Başkası olma kendin ol…
Pozitif psikolojinin “farkındalık” önerisi, bireyi içine dönmeye ve kendi mutluluğunu keşfetmeye teşvik ederken, bu yaklaşımın daha derin bir ideolojik boyutu da var. Kriz dönemlerinde içe kapanma eğilimi, insanın duygusallaşmasını ve dış gerçeklikten kopmasını beraberinde getirir. Bu bağlamda, bireyin “kendini fark etmesi” çağrısı, yalnızca bir öz keşif önerisi değildir; aynı zamanda dış dünyanın acı gerçeklerine gözlerini kapatma telkinidir.

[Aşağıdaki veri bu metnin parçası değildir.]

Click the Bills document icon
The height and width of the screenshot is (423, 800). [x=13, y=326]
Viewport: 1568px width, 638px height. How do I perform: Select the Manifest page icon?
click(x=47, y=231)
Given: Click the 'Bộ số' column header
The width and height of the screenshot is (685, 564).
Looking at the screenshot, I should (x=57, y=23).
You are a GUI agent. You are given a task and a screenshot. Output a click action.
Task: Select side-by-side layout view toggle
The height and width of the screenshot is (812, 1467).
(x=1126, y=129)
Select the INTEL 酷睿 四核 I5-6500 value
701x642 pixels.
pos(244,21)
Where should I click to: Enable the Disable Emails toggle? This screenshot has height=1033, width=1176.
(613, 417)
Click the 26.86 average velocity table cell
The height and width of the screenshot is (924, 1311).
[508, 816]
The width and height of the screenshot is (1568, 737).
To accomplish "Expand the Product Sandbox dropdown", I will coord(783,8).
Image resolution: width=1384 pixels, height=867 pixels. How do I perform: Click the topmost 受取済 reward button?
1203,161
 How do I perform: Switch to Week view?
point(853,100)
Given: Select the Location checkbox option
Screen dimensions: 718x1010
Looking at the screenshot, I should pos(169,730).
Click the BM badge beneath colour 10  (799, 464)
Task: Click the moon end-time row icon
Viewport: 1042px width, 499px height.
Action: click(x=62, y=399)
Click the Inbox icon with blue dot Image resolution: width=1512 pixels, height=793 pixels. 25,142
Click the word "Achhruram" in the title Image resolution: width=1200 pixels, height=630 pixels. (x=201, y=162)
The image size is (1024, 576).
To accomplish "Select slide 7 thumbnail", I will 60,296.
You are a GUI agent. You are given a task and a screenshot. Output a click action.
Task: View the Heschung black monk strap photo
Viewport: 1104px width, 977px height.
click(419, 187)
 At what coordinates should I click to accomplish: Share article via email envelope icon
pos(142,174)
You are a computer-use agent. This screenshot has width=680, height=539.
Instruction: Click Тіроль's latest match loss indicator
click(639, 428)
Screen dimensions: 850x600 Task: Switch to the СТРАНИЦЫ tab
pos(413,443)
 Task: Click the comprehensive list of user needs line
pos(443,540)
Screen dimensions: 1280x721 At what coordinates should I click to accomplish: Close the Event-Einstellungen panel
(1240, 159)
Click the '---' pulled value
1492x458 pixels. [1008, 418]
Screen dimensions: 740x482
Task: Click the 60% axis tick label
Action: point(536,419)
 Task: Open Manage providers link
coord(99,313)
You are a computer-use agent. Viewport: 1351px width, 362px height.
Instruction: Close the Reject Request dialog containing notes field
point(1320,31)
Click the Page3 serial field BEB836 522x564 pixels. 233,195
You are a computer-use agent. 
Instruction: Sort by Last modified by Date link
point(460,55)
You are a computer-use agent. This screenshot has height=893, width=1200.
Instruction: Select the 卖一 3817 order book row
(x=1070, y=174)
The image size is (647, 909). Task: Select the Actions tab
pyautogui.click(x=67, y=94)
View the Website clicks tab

Bu öneri, bireyi sorumluluk alması gereken bir özneye dönüştürür. Ancak bu sorumluluk, genellikle bireysel mutluluk arayışıyla sınırlıdır ve sistemik ya da toplumsal sorunlara karşı bir duyarsızlığı da teşvik edebilir. “İçinize bakın, küçük şeylerle mutlu olun” reçetesi, bireyi kolektif bir sorgulama ve mücadeleden uzaklaştırarak, toplumsal gerçeklikleri görmezden gelmeye itebilir. Bu durum, uzun yıllardır hukuksuz yargılamalar, baskılar, yoksulluk ve işsizliğin hüküm sürdüğü bir ortamda, bireyin mutsuzluğunu kişisel bir eksiklik veya zaaf olarak sunar.
İnsanın kimliği, bireyi ötekinden ayırır ve aralarındaki farkları ortaya koyar. İnsan, bir yandan ötekilerden farklı, biricik olma çabasındayken, aynı zamanda bir gruba ait olma arayışındadır. Bireyleşme, ötekiyle olan farkı vurgularken; aidiyet, bu farkı en aza indirip benzeşmeyi ve aradaki farklılıkları göz ardı etmeyi gerektirir. Yani farklı olanların, farksızlıkları öne çıkarması söz konusudur.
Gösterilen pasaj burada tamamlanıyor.